Do They Know? One Sentence Poems


VanDerCamp in the Adirondacks
Photo by Amy LV


 
Click the arrow to hear me read this poem to you.

Students - Today's poem is a concrete poem.  It is in the shape of a short, fat pine tree.  It did not, however, start out as a concrete poem.  For today's post, I rummaged around in my digital files for a poem to share.  (I looked the same way I do when rummaging around the refrigerator for something to eat!)  The poem I found was this one -

Dew

When pines shake out their hair to dry
I wonder if they realize
What a pretty sound it makes
when water falls on tents and lakes.

- ALV

When I retyped the poem, I made two changes.  One change was a line break/shape change.  I started shifting lines around and decided...."Hmmm, maybe this would look cute as a tree!"  I liked it.
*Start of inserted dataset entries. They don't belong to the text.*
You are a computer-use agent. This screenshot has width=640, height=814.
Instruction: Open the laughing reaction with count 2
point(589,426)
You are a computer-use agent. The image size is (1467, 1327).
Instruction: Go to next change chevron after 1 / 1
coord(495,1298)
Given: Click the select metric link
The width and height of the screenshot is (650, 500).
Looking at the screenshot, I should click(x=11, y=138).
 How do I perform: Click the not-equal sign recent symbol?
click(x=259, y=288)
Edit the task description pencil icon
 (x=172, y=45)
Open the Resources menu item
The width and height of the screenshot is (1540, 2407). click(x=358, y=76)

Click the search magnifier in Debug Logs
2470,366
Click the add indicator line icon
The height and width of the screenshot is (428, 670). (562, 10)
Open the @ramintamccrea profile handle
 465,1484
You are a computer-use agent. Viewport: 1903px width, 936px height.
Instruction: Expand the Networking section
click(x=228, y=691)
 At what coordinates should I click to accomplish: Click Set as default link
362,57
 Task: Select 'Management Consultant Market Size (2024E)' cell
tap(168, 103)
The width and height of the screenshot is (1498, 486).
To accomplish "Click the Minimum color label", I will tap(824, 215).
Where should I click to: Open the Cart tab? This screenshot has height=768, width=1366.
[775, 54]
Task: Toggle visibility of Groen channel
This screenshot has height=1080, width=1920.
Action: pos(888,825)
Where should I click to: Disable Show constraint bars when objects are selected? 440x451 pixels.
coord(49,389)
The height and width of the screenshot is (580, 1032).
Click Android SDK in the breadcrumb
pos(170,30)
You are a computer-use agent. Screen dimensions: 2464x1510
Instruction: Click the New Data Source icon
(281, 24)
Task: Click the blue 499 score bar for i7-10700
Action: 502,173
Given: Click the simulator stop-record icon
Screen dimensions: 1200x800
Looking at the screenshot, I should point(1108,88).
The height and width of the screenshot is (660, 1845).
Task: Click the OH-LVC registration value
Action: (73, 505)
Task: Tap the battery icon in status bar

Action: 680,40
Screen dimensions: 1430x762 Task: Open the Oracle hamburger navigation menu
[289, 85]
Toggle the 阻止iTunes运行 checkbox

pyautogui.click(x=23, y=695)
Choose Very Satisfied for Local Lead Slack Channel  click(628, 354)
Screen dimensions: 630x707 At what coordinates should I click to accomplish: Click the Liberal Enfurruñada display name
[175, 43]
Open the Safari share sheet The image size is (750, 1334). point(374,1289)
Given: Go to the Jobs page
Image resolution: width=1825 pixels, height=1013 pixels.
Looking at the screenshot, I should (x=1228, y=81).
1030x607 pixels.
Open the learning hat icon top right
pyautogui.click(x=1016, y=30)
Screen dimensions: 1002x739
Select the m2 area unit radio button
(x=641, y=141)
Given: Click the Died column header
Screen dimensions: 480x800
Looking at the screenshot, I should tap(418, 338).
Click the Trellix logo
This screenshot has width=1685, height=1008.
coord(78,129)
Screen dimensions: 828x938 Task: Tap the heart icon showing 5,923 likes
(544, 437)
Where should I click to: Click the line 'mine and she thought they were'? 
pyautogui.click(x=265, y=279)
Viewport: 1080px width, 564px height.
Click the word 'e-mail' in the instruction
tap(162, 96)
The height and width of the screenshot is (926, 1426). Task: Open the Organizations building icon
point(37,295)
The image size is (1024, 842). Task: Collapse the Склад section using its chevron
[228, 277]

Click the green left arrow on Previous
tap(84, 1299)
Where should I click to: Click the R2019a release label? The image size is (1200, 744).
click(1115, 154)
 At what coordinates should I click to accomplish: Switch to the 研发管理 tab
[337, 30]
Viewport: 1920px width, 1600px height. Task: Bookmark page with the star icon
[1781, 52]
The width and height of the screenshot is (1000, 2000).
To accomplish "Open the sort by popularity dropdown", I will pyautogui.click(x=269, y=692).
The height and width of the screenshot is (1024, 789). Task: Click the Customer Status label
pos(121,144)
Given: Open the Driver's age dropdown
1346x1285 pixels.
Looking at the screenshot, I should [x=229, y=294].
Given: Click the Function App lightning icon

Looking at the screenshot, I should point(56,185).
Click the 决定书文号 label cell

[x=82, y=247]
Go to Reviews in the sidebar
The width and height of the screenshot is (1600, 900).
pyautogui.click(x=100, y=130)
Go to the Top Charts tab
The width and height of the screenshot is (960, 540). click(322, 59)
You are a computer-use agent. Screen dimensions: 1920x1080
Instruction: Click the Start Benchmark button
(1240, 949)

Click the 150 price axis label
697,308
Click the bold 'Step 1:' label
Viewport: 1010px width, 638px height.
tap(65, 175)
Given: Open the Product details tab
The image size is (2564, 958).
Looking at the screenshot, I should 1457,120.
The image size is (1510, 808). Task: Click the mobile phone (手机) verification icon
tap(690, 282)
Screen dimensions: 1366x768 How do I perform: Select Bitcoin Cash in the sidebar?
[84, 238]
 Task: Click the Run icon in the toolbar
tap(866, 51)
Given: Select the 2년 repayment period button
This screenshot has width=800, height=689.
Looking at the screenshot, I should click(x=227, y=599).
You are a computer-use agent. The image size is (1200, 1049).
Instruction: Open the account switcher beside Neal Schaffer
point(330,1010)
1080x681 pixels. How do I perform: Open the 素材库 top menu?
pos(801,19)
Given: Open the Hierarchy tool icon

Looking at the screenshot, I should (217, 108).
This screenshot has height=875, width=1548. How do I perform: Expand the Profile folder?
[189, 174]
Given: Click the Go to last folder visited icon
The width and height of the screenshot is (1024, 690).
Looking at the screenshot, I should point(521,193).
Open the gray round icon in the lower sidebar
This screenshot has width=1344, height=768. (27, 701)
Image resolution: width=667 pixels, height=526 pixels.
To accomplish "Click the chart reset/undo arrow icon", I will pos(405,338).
Then I reconsidered the title.  I always like imagining trees and rocks and natural things as having thoughts of their own, so I added to the personification of this poem by making the title a question, about trees and their self-knowledge.

This is just a one sentence poem, a shortie.  Could I add more?  Yes.  But for this one, I just want to say one thing, make one small observation and stay right inside of that observation.

Save.  Save.  Save.  That's some of my best advice for writers. Recycling bits of thought and poem allows you to see who you used to be and bump that up against who you now are.  It was a joy for me to find this scrap, to remember trees from my past and to still wonder if they know their own loveliness.

Last week, I shared my collaboration with Diane Mayr in Spark 18 here and here.  This week, over at Diane's blog, Random Noodling, you can see behind the scenes of how she created one of her great layered pieces.  I think it is fascinating to read these process posts, and I feel very grateful to have been paired with Poetry Friday regular Diane on this round!

This week it is a treat to have author Kate Messner visiting Sharing Our Notebooks.  If you are notebook keeper, you will want to visit here to peek inside her notebooks.  If you are a teacher and your class keeps notebooks, this site is growing to be quite full and useful!

Laura Purdie Salas is hosting today's Poetry Friday at Writing the World for Kids!  Head on over to her place for the round up and enjoy the poem-festivities!

About next week...right now I am on the schedule to host.  But I have traded with Betsy Hubbard.  So if you  keep the calendar in your sidebar, please note that change. Poetry Friday on October 12 at Teaching Young Writers with Betsy Hubbard, and I will host here at The Poem Farm on November 30.